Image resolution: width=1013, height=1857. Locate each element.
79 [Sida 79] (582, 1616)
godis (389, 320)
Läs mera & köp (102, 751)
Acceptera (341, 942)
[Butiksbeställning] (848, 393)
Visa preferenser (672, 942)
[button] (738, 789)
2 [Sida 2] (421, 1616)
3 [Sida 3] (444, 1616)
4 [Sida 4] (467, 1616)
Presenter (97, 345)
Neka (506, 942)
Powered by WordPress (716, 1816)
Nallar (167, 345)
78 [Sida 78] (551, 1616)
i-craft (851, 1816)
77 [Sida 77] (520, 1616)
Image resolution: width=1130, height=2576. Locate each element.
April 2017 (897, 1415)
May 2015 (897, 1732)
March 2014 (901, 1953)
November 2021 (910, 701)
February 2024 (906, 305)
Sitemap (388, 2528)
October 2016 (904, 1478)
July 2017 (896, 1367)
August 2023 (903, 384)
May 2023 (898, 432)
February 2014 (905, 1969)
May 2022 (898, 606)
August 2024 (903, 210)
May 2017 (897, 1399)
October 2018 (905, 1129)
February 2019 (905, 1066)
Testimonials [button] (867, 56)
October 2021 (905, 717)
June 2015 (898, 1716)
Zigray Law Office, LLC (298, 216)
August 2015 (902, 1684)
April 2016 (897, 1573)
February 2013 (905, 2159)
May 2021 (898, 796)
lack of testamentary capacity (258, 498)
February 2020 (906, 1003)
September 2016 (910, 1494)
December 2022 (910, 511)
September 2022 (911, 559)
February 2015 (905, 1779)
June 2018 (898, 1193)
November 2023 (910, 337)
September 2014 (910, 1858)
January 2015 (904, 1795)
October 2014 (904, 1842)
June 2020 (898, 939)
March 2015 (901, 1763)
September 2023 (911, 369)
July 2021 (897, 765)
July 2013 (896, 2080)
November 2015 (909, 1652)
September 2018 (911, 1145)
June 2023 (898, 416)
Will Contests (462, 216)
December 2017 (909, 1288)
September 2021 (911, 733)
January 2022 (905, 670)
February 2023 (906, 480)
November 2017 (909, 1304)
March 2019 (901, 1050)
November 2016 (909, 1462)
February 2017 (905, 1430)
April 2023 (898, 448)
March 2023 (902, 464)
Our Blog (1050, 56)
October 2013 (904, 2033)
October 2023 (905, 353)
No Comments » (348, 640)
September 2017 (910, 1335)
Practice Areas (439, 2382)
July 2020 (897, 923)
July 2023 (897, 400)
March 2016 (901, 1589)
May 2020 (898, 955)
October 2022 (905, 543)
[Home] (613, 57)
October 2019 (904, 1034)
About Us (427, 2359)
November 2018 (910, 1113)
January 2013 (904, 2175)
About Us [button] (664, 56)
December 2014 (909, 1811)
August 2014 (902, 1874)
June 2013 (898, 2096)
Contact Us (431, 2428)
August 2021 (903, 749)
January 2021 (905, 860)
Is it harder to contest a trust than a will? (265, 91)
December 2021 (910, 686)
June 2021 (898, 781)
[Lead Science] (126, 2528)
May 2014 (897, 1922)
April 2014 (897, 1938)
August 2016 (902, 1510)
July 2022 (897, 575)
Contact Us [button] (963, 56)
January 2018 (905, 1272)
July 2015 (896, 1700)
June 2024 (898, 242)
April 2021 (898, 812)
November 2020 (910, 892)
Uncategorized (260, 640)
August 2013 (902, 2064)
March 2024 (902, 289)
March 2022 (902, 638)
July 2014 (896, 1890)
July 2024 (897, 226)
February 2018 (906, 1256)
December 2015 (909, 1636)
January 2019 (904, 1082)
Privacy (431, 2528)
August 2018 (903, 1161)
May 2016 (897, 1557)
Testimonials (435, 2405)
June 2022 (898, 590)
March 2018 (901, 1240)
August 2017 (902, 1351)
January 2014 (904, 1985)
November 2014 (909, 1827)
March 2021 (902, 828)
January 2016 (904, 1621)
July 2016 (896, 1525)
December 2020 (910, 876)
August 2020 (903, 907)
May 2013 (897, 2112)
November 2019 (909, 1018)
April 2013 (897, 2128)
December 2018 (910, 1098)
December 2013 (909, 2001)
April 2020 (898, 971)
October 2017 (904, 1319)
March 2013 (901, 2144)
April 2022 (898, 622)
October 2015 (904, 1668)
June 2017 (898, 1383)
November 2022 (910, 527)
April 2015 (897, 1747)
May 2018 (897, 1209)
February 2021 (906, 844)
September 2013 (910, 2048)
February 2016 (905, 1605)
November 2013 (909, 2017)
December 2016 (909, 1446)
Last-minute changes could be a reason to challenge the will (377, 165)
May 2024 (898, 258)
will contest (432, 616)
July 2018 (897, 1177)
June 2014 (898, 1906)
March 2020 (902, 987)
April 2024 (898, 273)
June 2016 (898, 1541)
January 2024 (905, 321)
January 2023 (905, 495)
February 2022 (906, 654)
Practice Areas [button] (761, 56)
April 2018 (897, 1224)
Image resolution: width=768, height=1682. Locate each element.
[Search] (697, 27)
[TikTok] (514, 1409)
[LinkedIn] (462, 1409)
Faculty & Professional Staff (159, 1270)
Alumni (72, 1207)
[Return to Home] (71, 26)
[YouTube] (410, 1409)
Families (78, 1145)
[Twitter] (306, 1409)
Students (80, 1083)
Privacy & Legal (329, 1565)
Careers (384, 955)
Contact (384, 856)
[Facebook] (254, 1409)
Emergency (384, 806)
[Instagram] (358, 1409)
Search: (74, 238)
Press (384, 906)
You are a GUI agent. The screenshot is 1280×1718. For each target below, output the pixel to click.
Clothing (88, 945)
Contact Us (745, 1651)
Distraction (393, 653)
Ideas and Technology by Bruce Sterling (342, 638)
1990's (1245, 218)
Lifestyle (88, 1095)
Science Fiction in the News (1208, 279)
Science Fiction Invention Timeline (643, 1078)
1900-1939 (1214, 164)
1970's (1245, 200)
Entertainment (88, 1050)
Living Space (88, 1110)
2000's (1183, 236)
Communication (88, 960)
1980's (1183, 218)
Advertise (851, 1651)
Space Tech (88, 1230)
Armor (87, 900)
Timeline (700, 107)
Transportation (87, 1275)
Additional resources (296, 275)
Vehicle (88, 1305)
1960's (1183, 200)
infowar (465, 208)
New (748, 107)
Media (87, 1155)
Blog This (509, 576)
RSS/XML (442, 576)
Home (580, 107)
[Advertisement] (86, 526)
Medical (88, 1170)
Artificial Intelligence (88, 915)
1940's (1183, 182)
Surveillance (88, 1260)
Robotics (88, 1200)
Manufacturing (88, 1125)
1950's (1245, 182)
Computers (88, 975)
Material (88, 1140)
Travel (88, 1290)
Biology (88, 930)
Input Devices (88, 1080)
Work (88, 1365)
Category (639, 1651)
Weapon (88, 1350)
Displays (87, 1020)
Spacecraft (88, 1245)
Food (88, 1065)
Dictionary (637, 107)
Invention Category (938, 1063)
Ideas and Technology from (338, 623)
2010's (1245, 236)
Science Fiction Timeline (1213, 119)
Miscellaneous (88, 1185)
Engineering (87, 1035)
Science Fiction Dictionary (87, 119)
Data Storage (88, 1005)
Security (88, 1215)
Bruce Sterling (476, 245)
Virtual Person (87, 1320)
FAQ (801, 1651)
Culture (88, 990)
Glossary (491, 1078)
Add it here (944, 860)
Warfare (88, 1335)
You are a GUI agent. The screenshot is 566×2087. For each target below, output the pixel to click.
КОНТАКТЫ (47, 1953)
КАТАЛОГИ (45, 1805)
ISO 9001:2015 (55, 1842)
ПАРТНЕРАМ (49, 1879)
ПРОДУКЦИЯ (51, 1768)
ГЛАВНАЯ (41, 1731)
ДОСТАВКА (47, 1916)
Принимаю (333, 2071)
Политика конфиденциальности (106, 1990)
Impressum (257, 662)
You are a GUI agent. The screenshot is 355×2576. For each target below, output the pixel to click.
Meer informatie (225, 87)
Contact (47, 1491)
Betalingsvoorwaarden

________________________________________

» **Set problem**
Copy the records from the line with "Powered by WordPress (716, 1816)" up to and including the line with "December 2017 (909, 1288)", substituting "Site Map" for "Sitemap" and leaving everything else unchanged.

» **Solution for this exercise**
Powered by WordPress (716, 1816)
Nallar (167, 345)
78 [Sida 78] (551, 1616)
i-craft (851, 1816)
77 [Sida 77] (520, 1616)
Image resolution: width=1130, height=2576. Locate each element.
April 2017 (897, 1415)
May 2015 (897, 1732)
March 2014 (901, 1953)
November 2021 (910, 701)
February 2024 (906, 305)
Site Map (388, 2528)
October 2016 (904, 1478)
July 2017 (896, 1367)
August 2023 (903, 384)
May 2023 (898, 432)
February 2014 (905, 1969)
May 2022 (898, 606)
August 2024 (903, 210)
May 2017 (897, 1399)
October 2018 (905, 1129)
February 2019 (905, 1066)
Testimonials [button] (867, 56)
October 2021 (905, 717)
June 2015 (898, 1716)
Zigray Law Office, LLC (298, 216)
August 2015 (902, 1684)
April 2016 (897, 1573)
February 2013 (905, 2159)
May 2021 (898, 796)
lack of testamentary capacity (258, 498)
February 2020 (906, 1003)
September 2016 (910, 1494)
December 2022 (910, 511)
September 2022 (911, 559)
February 2015 (905, 1779)
June 2018 (898, 1193)
November 2023 (910, 337)
September 2014 (910, 1858)
January 2015 (904, 1795)
October 2014 (904, 1842)
June 2020 (898, 939)
March 2015 (901, 1763)
September 2023 (911, 369)
July 2021 (897, 765)
July 2013 (896, 2080)
November 2015 (909, 1652)
September 2018 (911, 1145)
June 2023 (898, 416)
Will Contests (462, 216)
December 2017 (909, 1288)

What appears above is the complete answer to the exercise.